Age-related morphological, cellular and molecular changes in renal fibrosis

Abstract

During the last 50 years the average age of the Uruguayan population has increased, coinciding with higher numbers of the population over 65 years old with chronic kidney disease. The pathological changes during ageing that affect kidney function are not very well understood. During ageing the kidney suffers morphological and functional changes, like interstitial fibrosis and glomerular sclerosis. These changes are the result of alterations that take place at the cellular level. Here, the cellular mechanisms that trigger interstitial fibrosis and glomerulosclerosis, including sustained inflammation, transition from epithelial to myofibroblastic cellular phenotype, and the mechanism involved in extracellular matrix production and progression of kidney fibrosis, will be discussed.
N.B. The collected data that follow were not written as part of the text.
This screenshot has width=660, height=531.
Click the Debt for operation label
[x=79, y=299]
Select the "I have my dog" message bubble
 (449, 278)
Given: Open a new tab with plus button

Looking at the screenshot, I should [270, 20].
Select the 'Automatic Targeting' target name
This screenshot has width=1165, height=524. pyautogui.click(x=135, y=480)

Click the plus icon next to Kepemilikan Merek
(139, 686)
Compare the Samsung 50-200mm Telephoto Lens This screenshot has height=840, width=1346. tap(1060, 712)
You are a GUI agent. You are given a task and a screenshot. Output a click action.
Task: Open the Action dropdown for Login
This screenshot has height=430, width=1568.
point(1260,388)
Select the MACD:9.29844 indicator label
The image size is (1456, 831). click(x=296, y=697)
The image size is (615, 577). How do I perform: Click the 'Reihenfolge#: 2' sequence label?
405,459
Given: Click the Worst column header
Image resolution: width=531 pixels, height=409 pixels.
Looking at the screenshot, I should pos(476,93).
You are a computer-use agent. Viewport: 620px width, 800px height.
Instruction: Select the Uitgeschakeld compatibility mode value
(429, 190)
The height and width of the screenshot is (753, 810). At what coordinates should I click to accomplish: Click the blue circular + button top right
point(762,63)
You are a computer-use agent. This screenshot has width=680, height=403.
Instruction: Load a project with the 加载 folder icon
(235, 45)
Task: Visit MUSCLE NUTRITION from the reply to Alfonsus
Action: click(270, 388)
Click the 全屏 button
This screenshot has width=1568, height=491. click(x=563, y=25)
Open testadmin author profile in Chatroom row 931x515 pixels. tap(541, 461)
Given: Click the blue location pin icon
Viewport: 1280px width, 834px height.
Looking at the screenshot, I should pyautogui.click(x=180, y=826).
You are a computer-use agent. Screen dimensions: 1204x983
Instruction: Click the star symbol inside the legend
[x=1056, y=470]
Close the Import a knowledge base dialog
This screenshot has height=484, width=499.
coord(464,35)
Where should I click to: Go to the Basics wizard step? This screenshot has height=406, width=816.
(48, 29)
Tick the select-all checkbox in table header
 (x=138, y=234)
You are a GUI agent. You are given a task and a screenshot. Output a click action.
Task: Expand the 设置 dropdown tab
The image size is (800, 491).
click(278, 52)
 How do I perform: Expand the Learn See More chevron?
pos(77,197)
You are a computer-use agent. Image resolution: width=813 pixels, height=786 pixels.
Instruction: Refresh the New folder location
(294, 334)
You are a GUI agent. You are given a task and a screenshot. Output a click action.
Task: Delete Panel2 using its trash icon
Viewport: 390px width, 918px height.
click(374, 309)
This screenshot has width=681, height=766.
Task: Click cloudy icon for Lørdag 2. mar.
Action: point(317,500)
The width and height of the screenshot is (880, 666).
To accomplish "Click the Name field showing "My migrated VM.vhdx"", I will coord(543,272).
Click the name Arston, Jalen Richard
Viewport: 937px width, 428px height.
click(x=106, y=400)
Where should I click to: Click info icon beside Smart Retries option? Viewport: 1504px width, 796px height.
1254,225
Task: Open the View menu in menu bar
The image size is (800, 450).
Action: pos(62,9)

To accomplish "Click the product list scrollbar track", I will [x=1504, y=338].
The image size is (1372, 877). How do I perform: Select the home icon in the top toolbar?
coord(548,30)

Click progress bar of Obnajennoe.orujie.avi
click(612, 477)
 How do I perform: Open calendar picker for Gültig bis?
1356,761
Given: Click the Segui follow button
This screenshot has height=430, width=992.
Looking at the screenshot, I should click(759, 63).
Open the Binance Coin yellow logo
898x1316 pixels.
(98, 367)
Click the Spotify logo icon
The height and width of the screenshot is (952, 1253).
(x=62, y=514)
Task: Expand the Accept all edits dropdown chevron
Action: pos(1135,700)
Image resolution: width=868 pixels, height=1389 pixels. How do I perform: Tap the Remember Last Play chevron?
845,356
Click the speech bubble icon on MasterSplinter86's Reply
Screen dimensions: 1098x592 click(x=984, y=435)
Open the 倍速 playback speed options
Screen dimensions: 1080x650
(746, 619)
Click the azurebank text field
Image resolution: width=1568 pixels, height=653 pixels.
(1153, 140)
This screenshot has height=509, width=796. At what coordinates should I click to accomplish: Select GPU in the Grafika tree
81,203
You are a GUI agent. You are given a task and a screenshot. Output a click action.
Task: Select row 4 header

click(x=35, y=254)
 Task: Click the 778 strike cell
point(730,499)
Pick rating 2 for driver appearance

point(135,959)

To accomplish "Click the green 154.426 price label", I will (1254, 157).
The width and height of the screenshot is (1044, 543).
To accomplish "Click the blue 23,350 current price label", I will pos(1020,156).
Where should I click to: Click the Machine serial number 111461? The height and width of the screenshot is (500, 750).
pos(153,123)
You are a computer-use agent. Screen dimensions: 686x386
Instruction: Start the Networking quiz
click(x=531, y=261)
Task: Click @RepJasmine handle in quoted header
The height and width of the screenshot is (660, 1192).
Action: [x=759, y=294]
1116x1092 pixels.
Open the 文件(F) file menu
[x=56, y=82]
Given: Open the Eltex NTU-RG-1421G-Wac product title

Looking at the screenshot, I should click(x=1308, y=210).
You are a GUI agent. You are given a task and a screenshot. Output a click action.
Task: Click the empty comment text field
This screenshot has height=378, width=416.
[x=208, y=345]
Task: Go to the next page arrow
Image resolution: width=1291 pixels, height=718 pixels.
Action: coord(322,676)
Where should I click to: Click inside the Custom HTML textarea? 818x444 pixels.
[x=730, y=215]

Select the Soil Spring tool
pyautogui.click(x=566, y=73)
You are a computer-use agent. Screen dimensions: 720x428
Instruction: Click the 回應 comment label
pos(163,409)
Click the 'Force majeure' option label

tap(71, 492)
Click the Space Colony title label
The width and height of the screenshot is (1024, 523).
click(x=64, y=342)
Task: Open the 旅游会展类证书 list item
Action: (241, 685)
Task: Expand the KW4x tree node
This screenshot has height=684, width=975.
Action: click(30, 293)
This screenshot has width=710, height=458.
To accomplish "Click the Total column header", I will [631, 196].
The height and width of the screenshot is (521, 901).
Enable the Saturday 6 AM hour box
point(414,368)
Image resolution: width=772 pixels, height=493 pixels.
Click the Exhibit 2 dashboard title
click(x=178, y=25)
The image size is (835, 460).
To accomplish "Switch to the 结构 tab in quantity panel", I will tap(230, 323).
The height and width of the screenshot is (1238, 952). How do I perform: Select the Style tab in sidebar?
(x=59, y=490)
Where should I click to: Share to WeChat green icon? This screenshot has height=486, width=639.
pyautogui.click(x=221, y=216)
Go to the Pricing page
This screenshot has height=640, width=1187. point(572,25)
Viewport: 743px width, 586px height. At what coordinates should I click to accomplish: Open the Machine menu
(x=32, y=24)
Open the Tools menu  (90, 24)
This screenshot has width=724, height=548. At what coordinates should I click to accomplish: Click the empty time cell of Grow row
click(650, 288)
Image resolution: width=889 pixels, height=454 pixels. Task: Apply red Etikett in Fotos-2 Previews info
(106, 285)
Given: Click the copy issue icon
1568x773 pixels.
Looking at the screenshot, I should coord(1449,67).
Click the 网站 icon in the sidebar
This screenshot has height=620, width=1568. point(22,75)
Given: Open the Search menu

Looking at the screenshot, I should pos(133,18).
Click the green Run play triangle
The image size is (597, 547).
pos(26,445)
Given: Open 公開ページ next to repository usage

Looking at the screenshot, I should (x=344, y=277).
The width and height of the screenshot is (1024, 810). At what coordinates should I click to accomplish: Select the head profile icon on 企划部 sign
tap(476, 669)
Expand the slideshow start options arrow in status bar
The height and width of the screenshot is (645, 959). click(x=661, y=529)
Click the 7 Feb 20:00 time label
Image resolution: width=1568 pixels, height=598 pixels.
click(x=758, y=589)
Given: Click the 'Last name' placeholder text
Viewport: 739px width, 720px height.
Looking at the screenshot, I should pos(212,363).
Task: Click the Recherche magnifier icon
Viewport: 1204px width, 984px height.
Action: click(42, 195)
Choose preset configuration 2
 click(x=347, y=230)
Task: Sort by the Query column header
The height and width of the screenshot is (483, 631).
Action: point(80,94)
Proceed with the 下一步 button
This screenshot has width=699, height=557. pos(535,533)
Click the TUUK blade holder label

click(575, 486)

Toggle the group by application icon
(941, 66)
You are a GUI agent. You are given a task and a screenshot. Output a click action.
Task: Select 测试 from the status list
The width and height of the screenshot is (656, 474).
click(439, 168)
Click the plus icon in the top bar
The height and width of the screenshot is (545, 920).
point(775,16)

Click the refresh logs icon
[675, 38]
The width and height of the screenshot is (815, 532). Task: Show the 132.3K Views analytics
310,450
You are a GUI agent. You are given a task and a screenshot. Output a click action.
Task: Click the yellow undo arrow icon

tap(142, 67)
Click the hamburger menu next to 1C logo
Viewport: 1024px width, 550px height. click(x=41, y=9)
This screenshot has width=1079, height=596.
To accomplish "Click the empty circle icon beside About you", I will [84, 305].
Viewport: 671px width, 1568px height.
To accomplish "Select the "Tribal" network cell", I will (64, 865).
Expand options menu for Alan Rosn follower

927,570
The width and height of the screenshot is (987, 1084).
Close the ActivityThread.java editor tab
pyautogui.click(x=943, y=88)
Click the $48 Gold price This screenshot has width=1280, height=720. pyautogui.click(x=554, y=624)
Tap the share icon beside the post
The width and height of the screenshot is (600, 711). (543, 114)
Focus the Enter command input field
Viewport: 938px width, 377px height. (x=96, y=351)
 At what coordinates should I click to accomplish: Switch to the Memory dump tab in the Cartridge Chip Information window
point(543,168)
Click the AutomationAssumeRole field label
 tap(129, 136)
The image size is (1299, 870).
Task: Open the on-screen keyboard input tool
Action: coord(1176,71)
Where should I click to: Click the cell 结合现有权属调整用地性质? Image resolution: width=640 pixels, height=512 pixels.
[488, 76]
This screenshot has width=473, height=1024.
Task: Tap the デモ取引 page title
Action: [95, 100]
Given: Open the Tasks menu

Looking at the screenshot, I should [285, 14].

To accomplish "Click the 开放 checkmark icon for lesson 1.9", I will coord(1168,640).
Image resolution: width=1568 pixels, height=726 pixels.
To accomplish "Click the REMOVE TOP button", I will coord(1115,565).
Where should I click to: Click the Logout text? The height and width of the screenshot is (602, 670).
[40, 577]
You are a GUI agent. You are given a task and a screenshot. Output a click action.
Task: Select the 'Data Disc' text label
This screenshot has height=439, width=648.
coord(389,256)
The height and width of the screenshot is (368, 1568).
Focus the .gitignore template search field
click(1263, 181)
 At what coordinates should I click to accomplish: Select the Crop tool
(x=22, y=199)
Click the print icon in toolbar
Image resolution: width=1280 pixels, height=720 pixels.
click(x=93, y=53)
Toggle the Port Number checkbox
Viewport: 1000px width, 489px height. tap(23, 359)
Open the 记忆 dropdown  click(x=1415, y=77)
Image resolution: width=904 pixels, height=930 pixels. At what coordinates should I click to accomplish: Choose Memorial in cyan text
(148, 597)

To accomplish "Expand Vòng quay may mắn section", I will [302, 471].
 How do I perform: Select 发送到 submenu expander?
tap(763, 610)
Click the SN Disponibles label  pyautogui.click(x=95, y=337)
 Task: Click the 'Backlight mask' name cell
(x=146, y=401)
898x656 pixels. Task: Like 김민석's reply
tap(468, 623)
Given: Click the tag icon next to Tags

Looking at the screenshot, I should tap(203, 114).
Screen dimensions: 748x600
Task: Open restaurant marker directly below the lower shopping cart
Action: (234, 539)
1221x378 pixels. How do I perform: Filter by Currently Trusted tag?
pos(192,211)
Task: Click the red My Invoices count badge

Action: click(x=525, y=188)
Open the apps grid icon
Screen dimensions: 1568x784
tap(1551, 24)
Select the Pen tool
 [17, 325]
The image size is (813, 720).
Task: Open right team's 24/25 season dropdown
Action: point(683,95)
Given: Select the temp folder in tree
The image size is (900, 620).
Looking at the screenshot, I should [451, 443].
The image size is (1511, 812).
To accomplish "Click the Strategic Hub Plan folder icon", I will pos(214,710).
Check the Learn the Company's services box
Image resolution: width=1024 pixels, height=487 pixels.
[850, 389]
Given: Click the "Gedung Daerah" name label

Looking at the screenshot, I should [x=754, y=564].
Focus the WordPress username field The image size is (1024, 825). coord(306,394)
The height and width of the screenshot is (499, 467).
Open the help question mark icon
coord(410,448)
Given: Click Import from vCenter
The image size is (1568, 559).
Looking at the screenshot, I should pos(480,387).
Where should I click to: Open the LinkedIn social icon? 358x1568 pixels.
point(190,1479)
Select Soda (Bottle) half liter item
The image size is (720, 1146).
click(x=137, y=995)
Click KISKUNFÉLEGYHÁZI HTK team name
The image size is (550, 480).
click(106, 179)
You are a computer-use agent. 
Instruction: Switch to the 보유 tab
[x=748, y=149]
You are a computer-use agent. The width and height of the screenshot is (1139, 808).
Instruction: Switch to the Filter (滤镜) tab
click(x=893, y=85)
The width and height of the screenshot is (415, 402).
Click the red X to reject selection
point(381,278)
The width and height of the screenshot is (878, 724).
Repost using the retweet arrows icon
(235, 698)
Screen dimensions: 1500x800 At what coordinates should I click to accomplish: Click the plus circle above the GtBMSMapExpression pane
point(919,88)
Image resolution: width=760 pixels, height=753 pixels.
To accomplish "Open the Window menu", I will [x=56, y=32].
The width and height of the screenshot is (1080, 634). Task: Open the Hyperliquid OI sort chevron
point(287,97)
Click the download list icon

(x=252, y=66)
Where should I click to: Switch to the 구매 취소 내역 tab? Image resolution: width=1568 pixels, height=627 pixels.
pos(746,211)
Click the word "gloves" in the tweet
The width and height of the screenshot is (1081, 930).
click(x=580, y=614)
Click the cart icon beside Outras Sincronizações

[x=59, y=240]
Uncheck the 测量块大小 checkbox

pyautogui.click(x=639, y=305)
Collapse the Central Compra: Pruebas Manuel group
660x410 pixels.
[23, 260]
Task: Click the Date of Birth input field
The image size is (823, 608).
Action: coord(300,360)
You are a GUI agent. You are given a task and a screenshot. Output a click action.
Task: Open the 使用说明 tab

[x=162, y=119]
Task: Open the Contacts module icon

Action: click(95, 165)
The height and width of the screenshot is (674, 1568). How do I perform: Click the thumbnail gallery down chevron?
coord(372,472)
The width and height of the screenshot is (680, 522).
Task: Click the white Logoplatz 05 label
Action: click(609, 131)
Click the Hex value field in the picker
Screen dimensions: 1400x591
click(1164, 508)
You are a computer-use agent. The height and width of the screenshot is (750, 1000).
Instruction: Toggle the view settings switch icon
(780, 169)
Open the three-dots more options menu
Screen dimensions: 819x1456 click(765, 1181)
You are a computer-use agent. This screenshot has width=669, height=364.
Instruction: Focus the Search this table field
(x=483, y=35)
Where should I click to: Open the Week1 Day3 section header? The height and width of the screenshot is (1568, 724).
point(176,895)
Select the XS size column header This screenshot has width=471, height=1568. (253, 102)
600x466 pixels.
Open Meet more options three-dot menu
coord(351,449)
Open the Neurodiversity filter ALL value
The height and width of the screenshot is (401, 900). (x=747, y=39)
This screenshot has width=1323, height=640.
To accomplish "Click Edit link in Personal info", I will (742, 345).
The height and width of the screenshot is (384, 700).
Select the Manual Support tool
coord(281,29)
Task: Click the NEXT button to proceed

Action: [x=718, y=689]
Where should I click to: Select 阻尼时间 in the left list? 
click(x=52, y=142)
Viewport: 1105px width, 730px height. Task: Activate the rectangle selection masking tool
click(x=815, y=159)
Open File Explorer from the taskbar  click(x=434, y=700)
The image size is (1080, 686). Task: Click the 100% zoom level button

We also consider the molecular cascades involved in fibrosis, with an emphasis on the transforming growth factor-beta1 (TGF-β1) signalling pathway that modulates the production of pro- and anti-fibrotic factors. We will also explore how TGF-β1 modulates non-coding small RNA (micro-RNA) expression, which is a powerful mechanism for gene regulation, and how the anti-ageing gene Klotho inhibits kidney fibrosis progression. Finally, alternative therapies that target pathways modulated by TGF-β1, micro-RNAs and activation of Klotho will be considered as precautionary measures to help to prevent age-related kidney disease.